Excerpted passage:
★ ★ ★ ★ ★

AN 584: Timing Closure Methodology for Advanced FPGA Designs

ID 683145
Date 10/08/2021
Public
Document Table of Contents

1.5.3. Follow Recommended Coding Styles

Your coding style has a significant impact on implementation in the FPGA because synthesis tools can optimize and interpret the design differently based on style. Therefore, you must decide how to code the design to assist the optimizations done by the synthesis tool.

FPGA devices are register rich, so pipelining your design can help you meet required performance, without adversely affecting resource use. Adding adequate pipeline registers can help you avoid a large amount of combinational logic between registers.

Another practice to avoid is unintended latch inference. Intel® Quartus® Prime Synthesis issues a warning message when unintended latch inference occurs. The FPGA architecture is not optimized for latch implementation. Latches generally have slower timing performance compared to equivalent registered circuitry.

Improper use of latch schemes can also cause glitches to pass from input to output when signals are enabled, putting latches in transparent mode. You must design such structures properly to avoid this unexpected circumstance. However, timing analysis cannot identify these safe applications.

Refer to HDL Design Guidelines in Intel® Quartus® Prime Pro Edition User Guide: Design Recommendations for information on how to avoid latches, combinational loops, and other styles that are not suitable for FPGA implementation.

If you use unsupported operations (such as asynchronously clearing of RAM content) with memory blocks, the Intel® Quartus® Prime software may implement the code with logic cells rather than more suitable RAM blocks.

★ ★ ★ ★ ★

Problems to work on:
**a)** Answer these questions about the FPGA coding-style section:
(i) What does Intel® Quartus® Prime Synthesis do when unintended latch inference occurs?
(ii) How does the timing performance of latches generally compare with equivalent registered circuitry?
(iii) What unsupported operation with memory blocks is given as an example?
**b)** Can you return the part of the FPGA coding-style section that begins at the words "Another practice to" and stops after "these safe applications."?

★ ★ ★ ★ ★

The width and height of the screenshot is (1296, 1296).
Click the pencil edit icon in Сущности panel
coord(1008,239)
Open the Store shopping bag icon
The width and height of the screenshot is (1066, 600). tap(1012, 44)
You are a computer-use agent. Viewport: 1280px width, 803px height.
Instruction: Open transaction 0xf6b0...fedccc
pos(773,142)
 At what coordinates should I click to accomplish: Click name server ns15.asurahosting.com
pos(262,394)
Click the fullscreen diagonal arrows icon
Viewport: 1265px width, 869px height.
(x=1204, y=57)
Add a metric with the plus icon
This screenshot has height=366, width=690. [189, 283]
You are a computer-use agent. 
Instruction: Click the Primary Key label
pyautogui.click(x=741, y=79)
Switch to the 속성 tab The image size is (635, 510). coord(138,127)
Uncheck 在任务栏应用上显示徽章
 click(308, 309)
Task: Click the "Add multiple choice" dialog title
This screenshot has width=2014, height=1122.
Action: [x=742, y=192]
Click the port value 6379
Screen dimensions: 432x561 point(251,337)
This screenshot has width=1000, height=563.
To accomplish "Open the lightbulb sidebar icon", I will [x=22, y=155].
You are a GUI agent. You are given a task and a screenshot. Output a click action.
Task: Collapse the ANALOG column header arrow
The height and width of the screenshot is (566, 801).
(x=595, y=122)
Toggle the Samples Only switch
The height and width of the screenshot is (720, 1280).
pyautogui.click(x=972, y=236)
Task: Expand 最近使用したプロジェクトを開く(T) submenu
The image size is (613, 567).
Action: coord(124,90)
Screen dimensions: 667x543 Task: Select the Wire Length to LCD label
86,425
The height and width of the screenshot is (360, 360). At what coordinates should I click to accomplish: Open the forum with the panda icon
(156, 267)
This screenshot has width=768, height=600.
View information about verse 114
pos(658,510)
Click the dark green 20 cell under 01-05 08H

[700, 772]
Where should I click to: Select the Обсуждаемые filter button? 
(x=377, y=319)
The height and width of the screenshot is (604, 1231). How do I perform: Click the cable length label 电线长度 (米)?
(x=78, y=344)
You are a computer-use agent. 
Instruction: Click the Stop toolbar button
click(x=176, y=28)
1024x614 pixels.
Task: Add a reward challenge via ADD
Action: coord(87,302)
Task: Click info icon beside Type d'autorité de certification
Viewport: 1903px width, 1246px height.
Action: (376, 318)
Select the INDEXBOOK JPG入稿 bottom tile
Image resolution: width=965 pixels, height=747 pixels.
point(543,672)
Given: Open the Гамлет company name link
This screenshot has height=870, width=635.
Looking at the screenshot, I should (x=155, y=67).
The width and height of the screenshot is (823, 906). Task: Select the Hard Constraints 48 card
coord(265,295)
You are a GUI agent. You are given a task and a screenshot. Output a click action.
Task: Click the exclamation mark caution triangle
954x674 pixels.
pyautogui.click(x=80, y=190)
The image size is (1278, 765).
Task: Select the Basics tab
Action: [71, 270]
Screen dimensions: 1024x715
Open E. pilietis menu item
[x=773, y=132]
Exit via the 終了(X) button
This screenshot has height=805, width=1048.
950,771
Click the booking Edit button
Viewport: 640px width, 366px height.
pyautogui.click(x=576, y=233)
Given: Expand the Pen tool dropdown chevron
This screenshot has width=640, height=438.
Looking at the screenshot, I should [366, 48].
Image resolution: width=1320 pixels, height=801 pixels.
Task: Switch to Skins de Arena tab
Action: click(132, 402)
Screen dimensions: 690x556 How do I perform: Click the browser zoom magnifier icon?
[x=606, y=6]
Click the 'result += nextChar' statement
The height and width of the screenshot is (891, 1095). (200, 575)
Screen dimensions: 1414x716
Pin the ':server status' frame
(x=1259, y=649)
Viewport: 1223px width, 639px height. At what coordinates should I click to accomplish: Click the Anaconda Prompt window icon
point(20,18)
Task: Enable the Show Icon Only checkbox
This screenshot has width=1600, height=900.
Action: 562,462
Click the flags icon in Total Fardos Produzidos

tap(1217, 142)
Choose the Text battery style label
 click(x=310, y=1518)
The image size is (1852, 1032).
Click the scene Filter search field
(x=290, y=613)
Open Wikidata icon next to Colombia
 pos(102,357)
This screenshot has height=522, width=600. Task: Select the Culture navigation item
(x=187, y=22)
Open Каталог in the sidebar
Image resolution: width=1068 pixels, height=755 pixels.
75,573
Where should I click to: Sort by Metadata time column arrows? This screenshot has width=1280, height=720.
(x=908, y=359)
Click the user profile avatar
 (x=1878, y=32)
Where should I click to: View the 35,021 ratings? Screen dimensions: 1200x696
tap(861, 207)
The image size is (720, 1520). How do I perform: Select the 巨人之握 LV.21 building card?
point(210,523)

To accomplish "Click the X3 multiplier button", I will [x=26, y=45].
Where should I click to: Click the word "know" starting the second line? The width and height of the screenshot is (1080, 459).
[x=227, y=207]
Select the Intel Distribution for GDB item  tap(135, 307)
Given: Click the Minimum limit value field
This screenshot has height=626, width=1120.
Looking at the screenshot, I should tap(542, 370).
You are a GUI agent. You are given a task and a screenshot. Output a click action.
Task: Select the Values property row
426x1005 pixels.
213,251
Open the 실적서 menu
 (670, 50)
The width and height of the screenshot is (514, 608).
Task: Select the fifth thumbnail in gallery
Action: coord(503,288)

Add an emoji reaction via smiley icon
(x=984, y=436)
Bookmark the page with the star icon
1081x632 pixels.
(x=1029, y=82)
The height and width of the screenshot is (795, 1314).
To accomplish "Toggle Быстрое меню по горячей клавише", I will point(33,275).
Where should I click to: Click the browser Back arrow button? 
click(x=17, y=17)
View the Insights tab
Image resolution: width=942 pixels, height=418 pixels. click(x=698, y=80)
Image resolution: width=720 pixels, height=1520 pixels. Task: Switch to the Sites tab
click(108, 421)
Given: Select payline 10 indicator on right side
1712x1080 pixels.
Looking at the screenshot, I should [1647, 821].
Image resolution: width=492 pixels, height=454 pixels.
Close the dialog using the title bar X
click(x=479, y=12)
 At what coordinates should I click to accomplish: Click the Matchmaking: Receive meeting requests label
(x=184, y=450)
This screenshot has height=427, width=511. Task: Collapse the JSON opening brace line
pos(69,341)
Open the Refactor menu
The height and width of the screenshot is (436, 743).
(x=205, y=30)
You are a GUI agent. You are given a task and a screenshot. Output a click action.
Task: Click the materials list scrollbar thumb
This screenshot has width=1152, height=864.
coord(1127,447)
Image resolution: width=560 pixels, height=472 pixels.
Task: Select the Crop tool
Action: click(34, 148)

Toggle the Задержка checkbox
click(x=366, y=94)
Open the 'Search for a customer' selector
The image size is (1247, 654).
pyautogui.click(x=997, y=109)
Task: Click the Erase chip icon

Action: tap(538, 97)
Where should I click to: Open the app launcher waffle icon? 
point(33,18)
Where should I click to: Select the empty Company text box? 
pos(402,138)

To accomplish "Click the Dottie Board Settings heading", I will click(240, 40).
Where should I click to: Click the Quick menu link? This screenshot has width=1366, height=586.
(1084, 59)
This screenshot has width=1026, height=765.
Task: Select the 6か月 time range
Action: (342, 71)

★ ★ ★ ★ ★

Answers to the problems:
**a)**
(i) It issues a warning message.
(ii) Latches generally have slower timing performance.
(iii) Asynchronously clearing of RAM content.

**b)**
Another practice to avoid is unintended latch inference. Intel® Quartus® Prime Synthesis issues a warning message when unintended latch inference occurs. The FPGA architecture is not optimized for latch implementation. Latches generally have slower timing performance compared to equivalent registered circuitry.

Improper use of latch schemes can also cause glitches to pass from input to output when signals are enabled, putting latches in transparent mode. You must design such structures properly to avoid this unexpected circumstance. However, timing analysis cannot identify these safe applications.